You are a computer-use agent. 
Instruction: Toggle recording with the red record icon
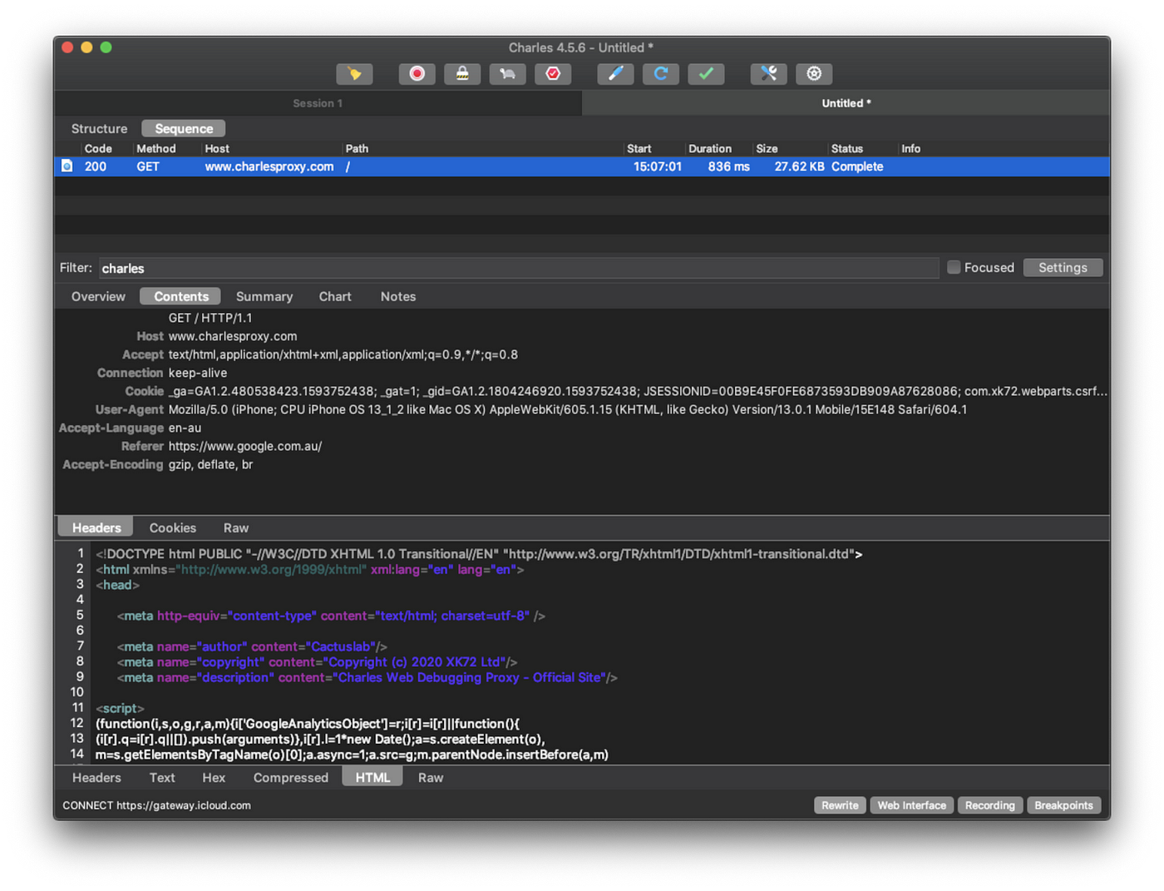coord(417,74)
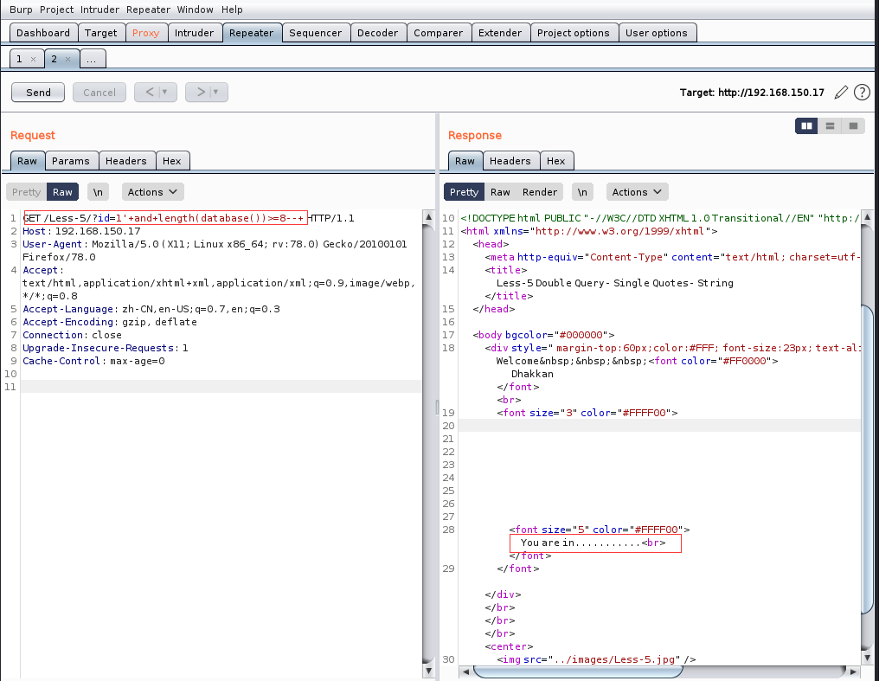Switch Response view to Render
The height and width of the screenshot is (681, 879).
(x=540, y=192)
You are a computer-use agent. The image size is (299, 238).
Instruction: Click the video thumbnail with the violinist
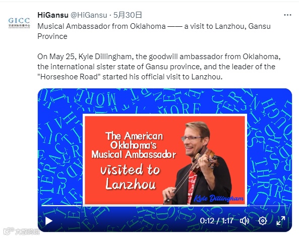pyautogui.click(x=165, y=160)
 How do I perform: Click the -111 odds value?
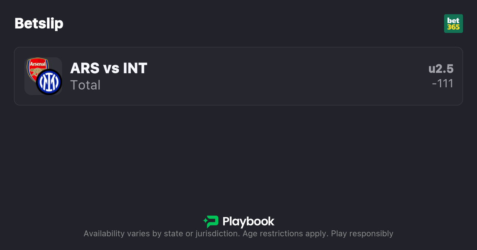pyautogui.click(x=443, y=84)
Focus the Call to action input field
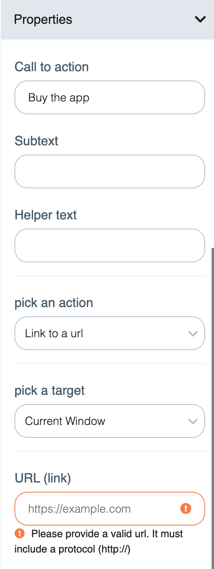 [x=110, y=97]
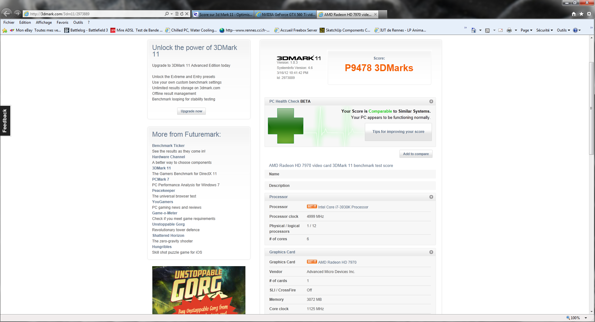Click the home icon in the command bar
The height and width of the screenshot is (322, 595).
[x=473, y=30]
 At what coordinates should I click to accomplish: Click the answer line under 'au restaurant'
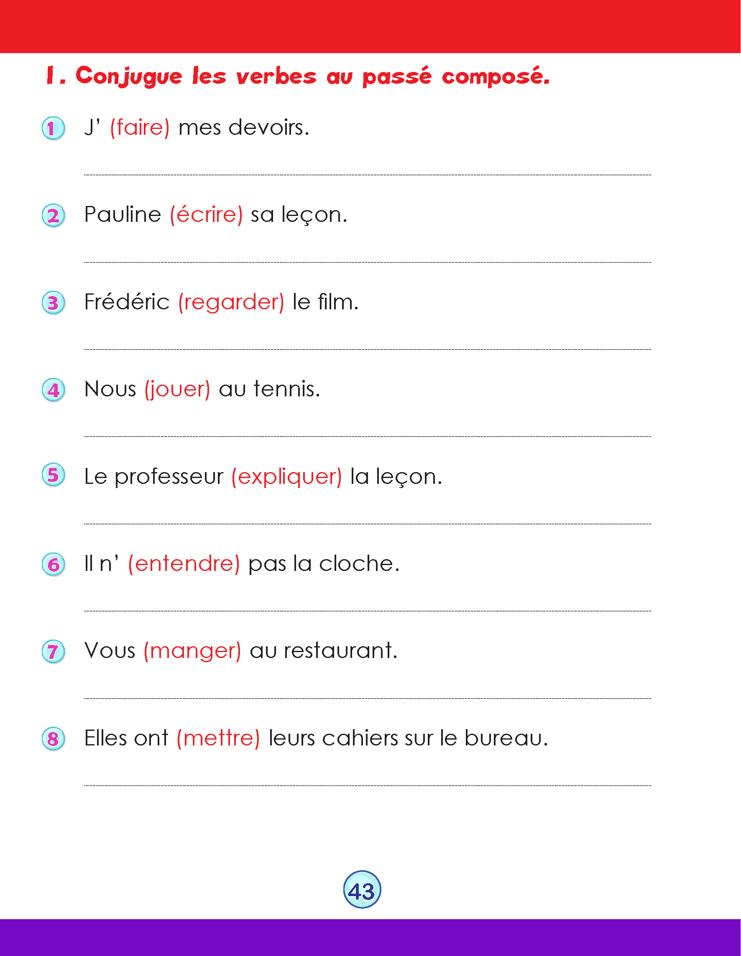tap(367, 698)
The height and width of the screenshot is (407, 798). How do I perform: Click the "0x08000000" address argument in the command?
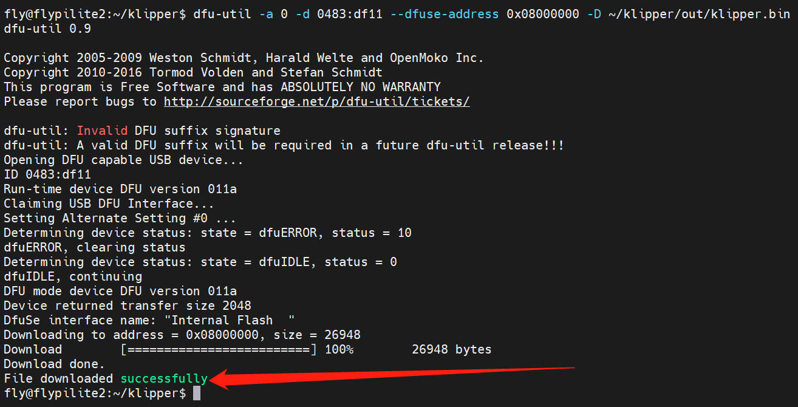542,14
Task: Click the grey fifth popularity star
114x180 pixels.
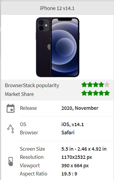Action: (x=107, y=85)
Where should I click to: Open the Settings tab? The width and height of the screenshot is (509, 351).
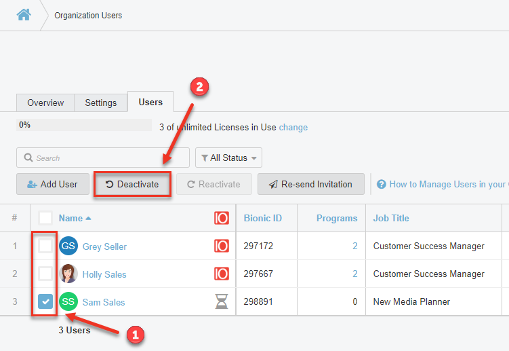click(x=100, y=103)
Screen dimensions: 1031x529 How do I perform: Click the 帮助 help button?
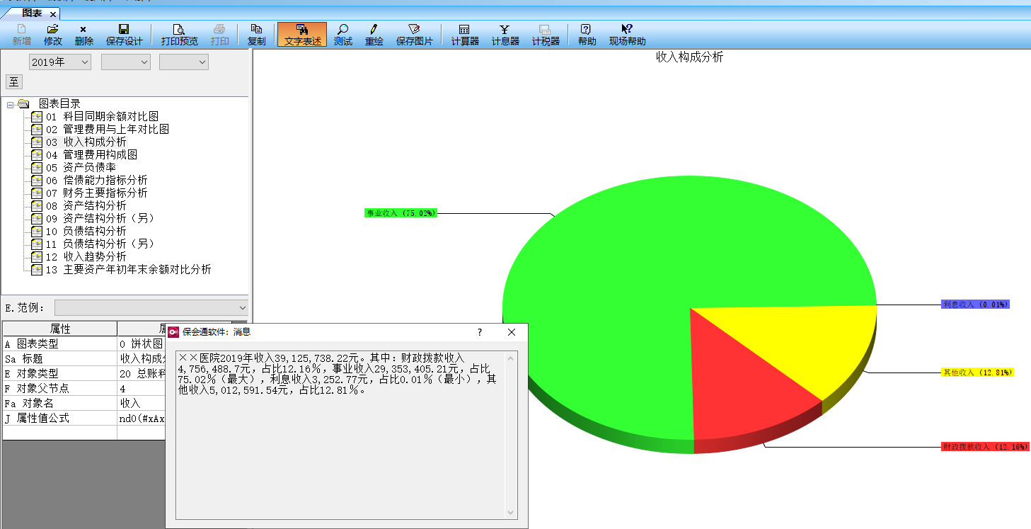click(587, 35)
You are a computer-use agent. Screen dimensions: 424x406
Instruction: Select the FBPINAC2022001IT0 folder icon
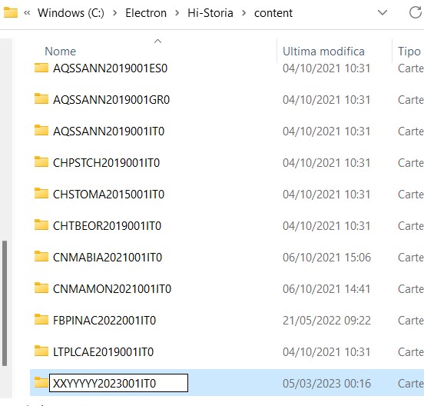[x=41, y=320]
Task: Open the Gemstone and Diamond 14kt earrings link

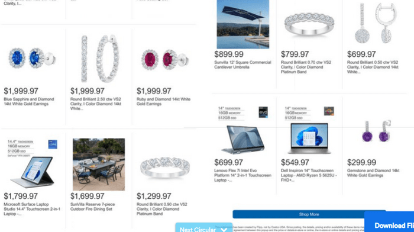Action: pyautogui.click(x=373, y=173)
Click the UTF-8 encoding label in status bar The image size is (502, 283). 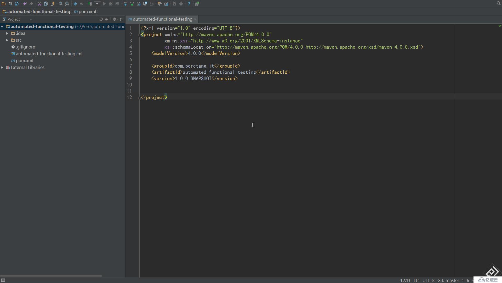point(429,280)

* _Directions_
The response should consist of the number of lines in the data that hold the word "agent", with nothing added.

* _Solved exercise_
3